» **Data items**:

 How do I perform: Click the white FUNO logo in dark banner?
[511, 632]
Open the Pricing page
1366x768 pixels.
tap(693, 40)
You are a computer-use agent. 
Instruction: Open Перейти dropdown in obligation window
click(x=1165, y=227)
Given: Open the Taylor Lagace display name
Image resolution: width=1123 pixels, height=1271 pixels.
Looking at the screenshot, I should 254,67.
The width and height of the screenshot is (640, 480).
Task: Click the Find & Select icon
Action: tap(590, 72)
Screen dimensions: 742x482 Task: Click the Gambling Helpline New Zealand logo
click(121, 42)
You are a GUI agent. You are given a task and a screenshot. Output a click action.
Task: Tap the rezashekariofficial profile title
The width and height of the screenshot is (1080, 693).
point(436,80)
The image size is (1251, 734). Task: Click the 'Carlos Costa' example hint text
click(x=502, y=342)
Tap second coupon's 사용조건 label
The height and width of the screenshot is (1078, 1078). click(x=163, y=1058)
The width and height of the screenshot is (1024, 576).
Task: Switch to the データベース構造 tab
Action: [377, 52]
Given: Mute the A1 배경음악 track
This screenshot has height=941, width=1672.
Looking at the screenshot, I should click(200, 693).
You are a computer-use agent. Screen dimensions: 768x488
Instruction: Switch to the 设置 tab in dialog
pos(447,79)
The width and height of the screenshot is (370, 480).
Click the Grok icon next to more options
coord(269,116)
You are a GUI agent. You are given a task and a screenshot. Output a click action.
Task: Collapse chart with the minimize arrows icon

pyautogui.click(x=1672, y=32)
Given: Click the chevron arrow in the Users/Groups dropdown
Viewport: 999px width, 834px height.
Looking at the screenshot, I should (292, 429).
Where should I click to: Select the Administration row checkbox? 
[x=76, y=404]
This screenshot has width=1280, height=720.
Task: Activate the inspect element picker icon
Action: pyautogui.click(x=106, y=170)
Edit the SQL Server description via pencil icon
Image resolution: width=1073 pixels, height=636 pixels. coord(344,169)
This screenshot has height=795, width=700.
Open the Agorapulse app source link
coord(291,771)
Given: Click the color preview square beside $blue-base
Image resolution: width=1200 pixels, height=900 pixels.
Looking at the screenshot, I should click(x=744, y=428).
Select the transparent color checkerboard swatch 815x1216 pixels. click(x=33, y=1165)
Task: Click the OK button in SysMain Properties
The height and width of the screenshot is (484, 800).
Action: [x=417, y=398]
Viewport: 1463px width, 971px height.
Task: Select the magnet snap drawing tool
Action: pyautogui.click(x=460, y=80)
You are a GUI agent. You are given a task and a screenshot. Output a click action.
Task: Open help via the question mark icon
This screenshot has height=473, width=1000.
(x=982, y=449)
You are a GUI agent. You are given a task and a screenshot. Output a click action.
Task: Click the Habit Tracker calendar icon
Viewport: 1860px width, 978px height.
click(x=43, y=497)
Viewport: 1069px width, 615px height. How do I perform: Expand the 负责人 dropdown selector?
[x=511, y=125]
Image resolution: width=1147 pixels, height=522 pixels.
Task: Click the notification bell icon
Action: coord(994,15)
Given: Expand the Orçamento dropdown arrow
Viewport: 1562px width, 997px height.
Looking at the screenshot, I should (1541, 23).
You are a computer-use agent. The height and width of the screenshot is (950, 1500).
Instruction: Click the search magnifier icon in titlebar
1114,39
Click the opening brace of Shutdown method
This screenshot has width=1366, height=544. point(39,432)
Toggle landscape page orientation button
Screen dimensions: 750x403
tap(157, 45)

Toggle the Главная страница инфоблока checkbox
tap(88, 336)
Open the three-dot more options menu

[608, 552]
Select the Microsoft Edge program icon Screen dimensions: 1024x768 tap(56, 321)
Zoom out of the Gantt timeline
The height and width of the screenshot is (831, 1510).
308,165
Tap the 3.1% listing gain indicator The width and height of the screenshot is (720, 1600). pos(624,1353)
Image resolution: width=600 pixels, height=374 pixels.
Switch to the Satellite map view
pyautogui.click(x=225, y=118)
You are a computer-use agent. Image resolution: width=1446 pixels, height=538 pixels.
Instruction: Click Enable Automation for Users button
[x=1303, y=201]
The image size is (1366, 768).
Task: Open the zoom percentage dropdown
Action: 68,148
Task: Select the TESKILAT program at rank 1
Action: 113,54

» **EXERCISE AIM**: Each line of the data in which the string "computer" appears needs to be copied.

» **WRITTEN ANSWER**:
You are a computer-use agent. 
You are a computer-use agent. Screen dimensions: 768x488
You are a computer-use agent. The height and width of the screenshot is (950, 1500).
You are a computer-use agent. Image resolution: width=1446 pixels, height=538 pixels.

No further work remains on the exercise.